Mind the design.
Hays, K. Michael
If the legacy of modernism has emerged in recent years as the
central preoccupation of contemporary art and architecture, interest in
the Bauhaus and its key proponents has only intensified. Accordingly, as
the storied design school celebrates the ninetieth anniversary of its
founding in Weimar, Germany, an impressive array of retrospective
exhibitions has been mounted this year in Europe and the United States,
including "The Bauhaus Comes from Weimar" at five Weimar
institutions (April 1-July 5), "Marcel Breuer: Design and
Architecture" at the Rhode Island School of Design in Providence
(April 17-July 19), "Bauhaus: A Conceptual Model" at the
Martin-Gropius-Bau, Berlin (July 22-October 4), and "Laszlo
Moholy-Nagy" at the Schirn Kunsthalle Frankfurt (October 8,
2009-February 7, 2010).
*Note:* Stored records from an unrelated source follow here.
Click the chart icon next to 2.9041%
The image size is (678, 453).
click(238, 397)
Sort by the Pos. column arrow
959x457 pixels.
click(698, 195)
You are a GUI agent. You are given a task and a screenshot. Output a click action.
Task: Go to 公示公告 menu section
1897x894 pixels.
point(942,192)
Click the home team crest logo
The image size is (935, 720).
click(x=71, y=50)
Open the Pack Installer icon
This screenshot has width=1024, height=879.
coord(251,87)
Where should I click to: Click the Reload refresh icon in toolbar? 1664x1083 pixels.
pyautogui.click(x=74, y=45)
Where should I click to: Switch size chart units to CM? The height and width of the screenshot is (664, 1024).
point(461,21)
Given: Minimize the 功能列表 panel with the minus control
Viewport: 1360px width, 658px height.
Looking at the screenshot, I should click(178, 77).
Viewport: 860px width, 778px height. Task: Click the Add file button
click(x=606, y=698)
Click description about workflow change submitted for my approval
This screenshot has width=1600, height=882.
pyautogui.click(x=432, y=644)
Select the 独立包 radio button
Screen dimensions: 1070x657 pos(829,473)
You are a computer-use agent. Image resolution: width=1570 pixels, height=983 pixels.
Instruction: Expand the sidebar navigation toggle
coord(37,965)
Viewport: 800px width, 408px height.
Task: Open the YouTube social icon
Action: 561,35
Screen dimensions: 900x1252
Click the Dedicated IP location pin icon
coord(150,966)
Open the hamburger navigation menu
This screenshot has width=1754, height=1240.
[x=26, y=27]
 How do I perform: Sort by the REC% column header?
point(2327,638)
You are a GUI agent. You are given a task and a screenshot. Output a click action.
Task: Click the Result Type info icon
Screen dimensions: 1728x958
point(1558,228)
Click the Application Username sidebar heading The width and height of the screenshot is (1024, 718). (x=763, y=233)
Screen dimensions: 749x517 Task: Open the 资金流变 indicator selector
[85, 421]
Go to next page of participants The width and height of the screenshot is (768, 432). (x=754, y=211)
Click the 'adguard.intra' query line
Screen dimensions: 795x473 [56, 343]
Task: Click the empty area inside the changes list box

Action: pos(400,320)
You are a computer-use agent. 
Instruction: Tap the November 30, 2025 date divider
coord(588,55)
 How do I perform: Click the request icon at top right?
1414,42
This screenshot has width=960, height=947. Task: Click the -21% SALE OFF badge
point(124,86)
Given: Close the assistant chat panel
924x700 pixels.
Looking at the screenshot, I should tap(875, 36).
Looking ahead to the Museum of Modern Art's
major survey "Bauhaus 1919-1933: Workshops for Modernity,"
which opens in New York on November 8, Artforum asked architectural
historian K. Michael Hays to consider what more the Bauhaus might have
to offer after nearly a century of unprecedented influence in virtually
every field of art and design.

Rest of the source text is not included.